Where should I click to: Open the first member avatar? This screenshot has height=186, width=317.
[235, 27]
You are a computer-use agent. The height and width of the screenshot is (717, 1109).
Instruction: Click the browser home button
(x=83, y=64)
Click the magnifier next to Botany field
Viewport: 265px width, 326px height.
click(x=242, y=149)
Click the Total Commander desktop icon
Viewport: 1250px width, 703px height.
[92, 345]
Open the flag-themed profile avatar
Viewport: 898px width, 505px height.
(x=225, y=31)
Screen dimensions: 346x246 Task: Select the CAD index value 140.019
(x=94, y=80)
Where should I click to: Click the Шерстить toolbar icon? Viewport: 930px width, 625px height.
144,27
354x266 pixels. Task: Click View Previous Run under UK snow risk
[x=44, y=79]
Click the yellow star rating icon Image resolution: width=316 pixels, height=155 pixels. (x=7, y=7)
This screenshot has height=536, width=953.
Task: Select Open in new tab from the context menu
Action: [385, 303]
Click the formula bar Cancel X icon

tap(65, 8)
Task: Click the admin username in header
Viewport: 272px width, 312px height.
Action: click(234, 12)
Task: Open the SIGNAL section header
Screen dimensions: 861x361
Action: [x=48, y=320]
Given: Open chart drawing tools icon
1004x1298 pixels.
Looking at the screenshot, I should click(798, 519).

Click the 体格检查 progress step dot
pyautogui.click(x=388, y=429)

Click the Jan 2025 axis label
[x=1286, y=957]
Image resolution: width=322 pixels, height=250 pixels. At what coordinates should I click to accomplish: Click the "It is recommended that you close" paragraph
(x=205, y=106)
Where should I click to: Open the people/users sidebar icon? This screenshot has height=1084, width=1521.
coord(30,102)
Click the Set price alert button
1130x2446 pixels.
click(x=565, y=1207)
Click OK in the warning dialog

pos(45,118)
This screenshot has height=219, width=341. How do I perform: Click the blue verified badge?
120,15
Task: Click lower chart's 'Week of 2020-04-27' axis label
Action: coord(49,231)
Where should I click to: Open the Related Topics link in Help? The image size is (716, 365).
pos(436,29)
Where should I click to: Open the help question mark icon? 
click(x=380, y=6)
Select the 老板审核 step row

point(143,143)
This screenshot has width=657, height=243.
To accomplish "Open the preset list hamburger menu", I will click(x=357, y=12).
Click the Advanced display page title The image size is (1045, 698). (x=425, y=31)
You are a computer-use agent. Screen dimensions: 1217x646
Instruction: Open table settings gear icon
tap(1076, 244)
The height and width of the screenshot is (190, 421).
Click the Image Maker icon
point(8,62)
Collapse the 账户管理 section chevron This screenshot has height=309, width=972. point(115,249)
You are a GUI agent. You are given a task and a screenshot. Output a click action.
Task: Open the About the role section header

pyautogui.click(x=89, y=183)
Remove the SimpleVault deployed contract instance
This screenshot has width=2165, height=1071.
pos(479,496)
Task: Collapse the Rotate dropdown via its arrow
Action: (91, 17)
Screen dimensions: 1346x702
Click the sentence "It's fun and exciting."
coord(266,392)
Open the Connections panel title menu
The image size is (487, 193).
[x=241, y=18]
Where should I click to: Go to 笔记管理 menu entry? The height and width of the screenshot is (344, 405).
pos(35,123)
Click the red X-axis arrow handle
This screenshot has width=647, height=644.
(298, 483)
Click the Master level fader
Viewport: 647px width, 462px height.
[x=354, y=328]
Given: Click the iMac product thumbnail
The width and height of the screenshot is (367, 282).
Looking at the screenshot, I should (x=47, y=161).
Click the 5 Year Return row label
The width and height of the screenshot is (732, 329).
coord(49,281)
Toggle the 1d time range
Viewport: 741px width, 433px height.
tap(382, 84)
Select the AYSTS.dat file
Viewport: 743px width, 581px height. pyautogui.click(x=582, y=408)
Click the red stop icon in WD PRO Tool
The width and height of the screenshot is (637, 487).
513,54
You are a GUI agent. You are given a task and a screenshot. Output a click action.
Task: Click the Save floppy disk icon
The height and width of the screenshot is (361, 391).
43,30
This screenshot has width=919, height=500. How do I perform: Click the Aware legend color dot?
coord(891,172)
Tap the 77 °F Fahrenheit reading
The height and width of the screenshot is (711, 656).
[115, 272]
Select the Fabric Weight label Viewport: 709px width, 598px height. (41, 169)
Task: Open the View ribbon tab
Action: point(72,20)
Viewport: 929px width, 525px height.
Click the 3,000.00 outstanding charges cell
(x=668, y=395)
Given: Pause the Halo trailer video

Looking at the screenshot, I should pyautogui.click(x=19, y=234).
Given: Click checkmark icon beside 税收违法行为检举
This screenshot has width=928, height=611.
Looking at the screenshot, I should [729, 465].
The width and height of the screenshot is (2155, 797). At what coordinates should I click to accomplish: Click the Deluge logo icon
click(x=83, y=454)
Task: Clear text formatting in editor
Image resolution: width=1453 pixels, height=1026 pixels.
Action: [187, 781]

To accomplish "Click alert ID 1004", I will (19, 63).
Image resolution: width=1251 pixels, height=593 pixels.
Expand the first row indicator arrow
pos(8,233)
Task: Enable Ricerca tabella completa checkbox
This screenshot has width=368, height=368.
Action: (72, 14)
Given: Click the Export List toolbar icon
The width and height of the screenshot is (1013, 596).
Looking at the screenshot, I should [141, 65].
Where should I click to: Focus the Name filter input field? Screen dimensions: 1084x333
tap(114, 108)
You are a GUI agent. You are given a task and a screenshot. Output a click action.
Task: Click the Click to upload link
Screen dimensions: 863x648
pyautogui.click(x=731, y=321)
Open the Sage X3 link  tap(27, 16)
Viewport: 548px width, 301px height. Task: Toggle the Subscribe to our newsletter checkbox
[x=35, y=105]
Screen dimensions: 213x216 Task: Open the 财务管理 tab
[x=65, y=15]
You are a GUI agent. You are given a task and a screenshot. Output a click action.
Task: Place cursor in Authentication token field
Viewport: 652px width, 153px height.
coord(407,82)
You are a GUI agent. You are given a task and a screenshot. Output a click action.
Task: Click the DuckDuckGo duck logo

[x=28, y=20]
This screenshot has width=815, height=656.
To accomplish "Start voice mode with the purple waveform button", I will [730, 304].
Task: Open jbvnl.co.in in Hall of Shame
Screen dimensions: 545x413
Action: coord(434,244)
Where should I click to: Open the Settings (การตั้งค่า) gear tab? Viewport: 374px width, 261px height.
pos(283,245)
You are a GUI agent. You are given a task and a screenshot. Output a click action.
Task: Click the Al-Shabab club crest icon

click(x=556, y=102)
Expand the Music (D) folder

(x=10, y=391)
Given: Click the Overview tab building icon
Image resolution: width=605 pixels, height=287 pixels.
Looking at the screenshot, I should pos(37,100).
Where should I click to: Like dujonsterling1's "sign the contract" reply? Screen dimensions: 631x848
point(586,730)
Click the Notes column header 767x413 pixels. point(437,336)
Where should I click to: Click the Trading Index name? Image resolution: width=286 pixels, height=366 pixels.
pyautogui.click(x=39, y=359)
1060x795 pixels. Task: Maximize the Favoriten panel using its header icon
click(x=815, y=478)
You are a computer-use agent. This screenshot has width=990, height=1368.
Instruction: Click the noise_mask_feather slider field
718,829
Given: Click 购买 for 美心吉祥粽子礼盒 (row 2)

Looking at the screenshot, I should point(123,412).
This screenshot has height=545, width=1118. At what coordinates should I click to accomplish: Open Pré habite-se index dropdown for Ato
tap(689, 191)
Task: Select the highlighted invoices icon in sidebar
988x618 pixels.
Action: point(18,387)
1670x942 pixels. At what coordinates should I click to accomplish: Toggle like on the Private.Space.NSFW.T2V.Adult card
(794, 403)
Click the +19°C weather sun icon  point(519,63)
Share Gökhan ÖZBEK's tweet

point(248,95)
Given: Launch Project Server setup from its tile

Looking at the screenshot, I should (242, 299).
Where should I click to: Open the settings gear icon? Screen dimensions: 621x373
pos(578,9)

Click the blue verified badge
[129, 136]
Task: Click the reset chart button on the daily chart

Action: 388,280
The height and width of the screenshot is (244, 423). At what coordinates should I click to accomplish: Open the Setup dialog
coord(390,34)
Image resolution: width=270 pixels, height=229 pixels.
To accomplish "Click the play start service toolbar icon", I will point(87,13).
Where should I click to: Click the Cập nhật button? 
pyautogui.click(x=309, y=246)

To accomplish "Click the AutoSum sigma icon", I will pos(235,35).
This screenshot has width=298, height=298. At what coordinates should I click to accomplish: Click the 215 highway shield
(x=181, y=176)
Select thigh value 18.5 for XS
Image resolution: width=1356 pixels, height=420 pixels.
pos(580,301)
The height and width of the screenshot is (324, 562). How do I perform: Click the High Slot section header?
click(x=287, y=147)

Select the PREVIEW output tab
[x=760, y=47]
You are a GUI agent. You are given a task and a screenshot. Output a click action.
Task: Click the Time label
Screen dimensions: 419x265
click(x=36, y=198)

++++++++++

▶ Problem to work on: Convert the lines of the records, starting with the line containing "Screen dimensions: 1346x702" and going on through the line containing "should pyautogui.click(x=19, y=234).", into a Markdown table with the columns Row and Line. Number each row and leave out blank lines.

▶ Correct result:
| Row | Line |
|---|---|
| 1 | Screen dimensions: 1346x702 |
| 2 | Click the sentence "It's fun and exciting." |
| 3 | coord(266,392) |
| 4 | Open the Connections panel title menu |
| 5 | The image size is (487, 193). |
| 6 | [x=241, y=18] |
| 7 | Where should I click to: Go to 笔记管理 menu entry? The height and width of the screenshot is (344, 405). |
| 8 | pos(35,123) |
| 9 | Click the red X-axis arrow handle |
| 10 | This screenshot has width=647, height=644. |
| 11 | (298, 483) |
| 12 | Click the Master level fader |
| 13 | Viewport: 647px width, 462px height. |
| 14 | [x=354, y=328] |
| 15 | Given: Click the iMac product thumbnail |
| 16 | The width and height of the screenshot is (367, 282). |
| 17 | Looking at the screenshot, I should (x=47, y=161). |
| 18 | Click the 5 Year Return row label |
| 19 | The width and height of the screenshot is (732, 329). |
| 20 | coord(49,281) |
| 21 | Toggle the 1d time range |
| 22 | Viewport: 741px width, 433px height. |
| 23 | tap(382, 84) |
| 24 | Select the AYSTS.dat file |
| 25 | Viewport: 743px width, 581px height. pyautogui.click(x=582, y=408) |
| 26 | Click the red stop icon in WD PRO Tool |
| 27 | The width and height of the screenshot is (637, 487). |
| 28 | 513,54 |
| 29 | You are a GUI agent. You are given a task and a screenshot. Output a click action. |
| 30 | Task: Click the Save floppy disk icon |
| 31 | The height and width of the screenshot is (361, 391). |
| 32 | 43,30 |
| 33 | This screenshot has width=919, height=500. How do I perform: Click the Aware legend color dot? |
| 34 | coord(891,172) |
| 35 | Tap the 77 °F Fahrenheit reading |
| 36 | The height and width of the screenshot is (711, 656). |
| 37 | [115, 272] |
| 38 | Select the Fabric Weight label Viewport: 709px width, 598px height. (41, 169) |
| 39 | Task: Open the View ribbon tab |
| 40 | Action: point(72,20) |
| 41 | Viewport: 929px width, 525px height. |
| 42 | Click the 3,000.00 outstanding charges cell |
| 43 | (x=668, y=395) |
| 44 | Given: Pause the Halo trailer video |
| 45 | Looking at the screenshot, I should pyautogui.click(x=19, y=234). |